Consider a reducible multiary group, i.e., a n-ary group G with multiplication f:G^n \to G such that there exists a group structure on G such that f(a_1,a_2,\dots,a_n) = a_1a_2\dots a_n for all (possibly repeated) a_1,a_2,\dot,a_n \in G, with the multiplication on the right being as per the group structure.

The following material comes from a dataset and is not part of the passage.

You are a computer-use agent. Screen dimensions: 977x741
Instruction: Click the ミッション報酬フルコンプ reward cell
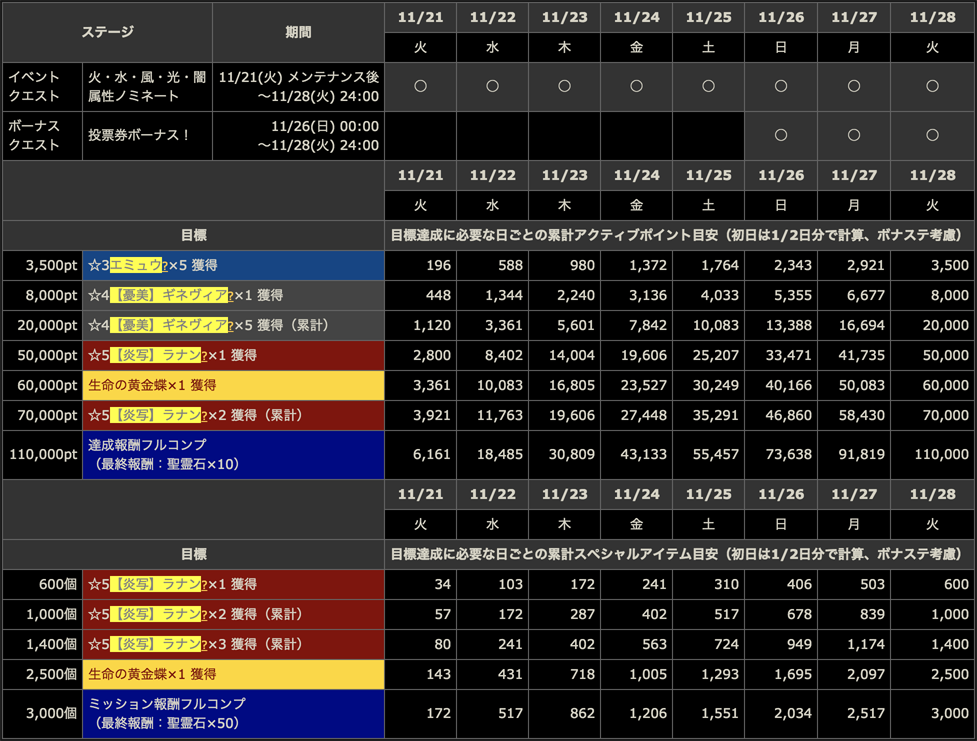coord(233,714)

Let C be the subset of G comprising those elements that are neutral for f. Consider C as a subset of G with its (ordinary 2-ary) group operation. The claim is that C is a subgroup of G, and in fact, it is the characteristic subgroup comprising those elements in the center of G whose order divides n - 1.

Note

Note that due to the equivalence of definitions of reducible multiary group, we know that neutral elements exist if and only if the n-ary group is reducible. Thus, for irreducible n-ary groups, we would get an empty set instead of a subgroup.

Related facts

Proof

Given: Group G with identity element e. C is the subset of G comprising those elements u of G for which u^iau^{n-1-i} = a for all a \in G and all i \in \{ 0,1,\dots, n-1\}.

To prove: C is precisely the subgroup of G comprising the elements u in the center of G with u^{n-1} = e.

Proof:

Step no. Assertion/construction Explanation
1 Every element of C is in the center of G. Set i = 0 to get au^{n-1} = a. Now set  i = 1 to get uau^{n-2} = a. Equating the two left sides gives au^{n-1} = uau^{n-2}. Cancel u^{n-2} from the right of both expressions to get au = ua for all a \in G.
2 For all u \in C, u^{n-1} = e. Set i = 0 and a = e to get eu^{n-1} = e which simplifies to u^{n-1} = e.
3 If u is in the center of G and u^{n-1} = e, then u \in C. Consider the product u^iau^{n-1-i}. Because u is central, we can commute it past a and get u^{n-1}a, which simplifies to a since u^{n-1} = e. This is true for all a \in G and all i \in \{0,1,\dots,n-1\}. Thus, u \in C.
4 The set of elements u such that u is in the center of G and u^{n-1} = e forms a characteristic subgroup of G. The center is already a subgroup, so we need only check that the condition u^{n-1} = e is a subgroup of it. Since abelian implies universal power map is endomorphism, it can be described as the kernel of the (n-1)-power map, which is a subgroup. It is characteristic because of the unique manner of definition.
5 We are done Steps (1) and (2) show one direction, Step (3) shows the reverse direction. Step (4) confirms that it is a subgroup.